**Task directions**.
Reproduce every one of the entries below word for word, keeping each line unchanged.

(Entries on where targets appear)
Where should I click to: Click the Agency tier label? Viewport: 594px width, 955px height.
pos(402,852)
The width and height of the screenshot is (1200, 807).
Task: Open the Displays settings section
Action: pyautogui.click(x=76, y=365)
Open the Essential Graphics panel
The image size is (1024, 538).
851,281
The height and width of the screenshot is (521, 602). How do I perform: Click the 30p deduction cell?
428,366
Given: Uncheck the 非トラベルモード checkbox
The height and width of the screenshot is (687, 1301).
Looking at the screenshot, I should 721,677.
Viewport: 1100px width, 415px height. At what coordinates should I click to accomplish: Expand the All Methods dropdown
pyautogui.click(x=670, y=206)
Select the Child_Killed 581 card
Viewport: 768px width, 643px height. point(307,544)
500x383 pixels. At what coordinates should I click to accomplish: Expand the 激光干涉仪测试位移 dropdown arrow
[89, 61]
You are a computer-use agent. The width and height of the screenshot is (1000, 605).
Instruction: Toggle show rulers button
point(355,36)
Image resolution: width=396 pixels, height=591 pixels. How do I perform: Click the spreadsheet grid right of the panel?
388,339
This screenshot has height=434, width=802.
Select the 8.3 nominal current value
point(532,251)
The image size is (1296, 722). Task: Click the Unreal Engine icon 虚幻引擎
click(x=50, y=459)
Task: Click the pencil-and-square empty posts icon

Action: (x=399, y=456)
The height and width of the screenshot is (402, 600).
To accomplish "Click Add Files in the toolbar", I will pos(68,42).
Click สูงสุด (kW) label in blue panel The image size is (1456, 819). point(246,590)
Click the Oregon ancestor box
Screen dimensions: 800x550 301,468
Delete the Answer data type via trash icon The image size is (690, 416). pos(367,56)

**Task solution**.
Where should I click to: Click the Agency tier label? Viewport: 594px width, 955px height.
pos(402,852)
The width and height of the screenshot is (1200, 807).
Task: Open the Displays settings section
Action: pyautogui.click(x=76, y=365)
Open the Essential Graphics panel
The image size is (1024, 538).
851,281
The height and width of the screenshot is (521, 602). How do I perform: Click the 30p deduction cell?
428,366
Given: Uncheck the 非トラベルモード checkbox
The height and width of the screenshot is (687, 1301).
Looking at the screenshot, I should 721,677.
Viewport: 1100px width, 415px height. At what coordinates should I click to accomplish: Expand the All Methods dropdown
pyautogui.click(x=670, y=206)
Select the Child_Killed 581 card
Viewport: 768px width, 643px height. point(307,544)
500x383 pixels. At what coordinates should I click to accomplish: Expand the 激光干涉仪测试位移 dropdown arrow
[89, 61]
You are a computer-use agent. The width and height of the screenshot is (1000, 605).
Instruction: Toggle show rulers button
point(355,36)
Image resolution: width=396 pixels, height=591 pixels. How do I perform: Click the spreadsheet grid right of the panel?
388,339
This screenshot has height=434, width=802.
Select the 8.3 nominal current value
point(532,251)
The image size is (1296, 722). Task: Click the Unreal Engine icon 虚幻引擎
click(x=50, y=459)
Task: Click the pencil-and-square empty posts icon

Action: (x=399, y=456)
The height and width of the screenshot is (402, 600).
To accomplish "Click Add Files in the toolbar", I will pos(68,42).
Click สูงสุด (kW) label in blue panel The image size is (1456, 819). point(246,590)
Click the Oregon ancestor box
Screen dimensions: 800x550 301,468
Delete the Answer data type via trash icon The image size is (690, 416). pos(367,56)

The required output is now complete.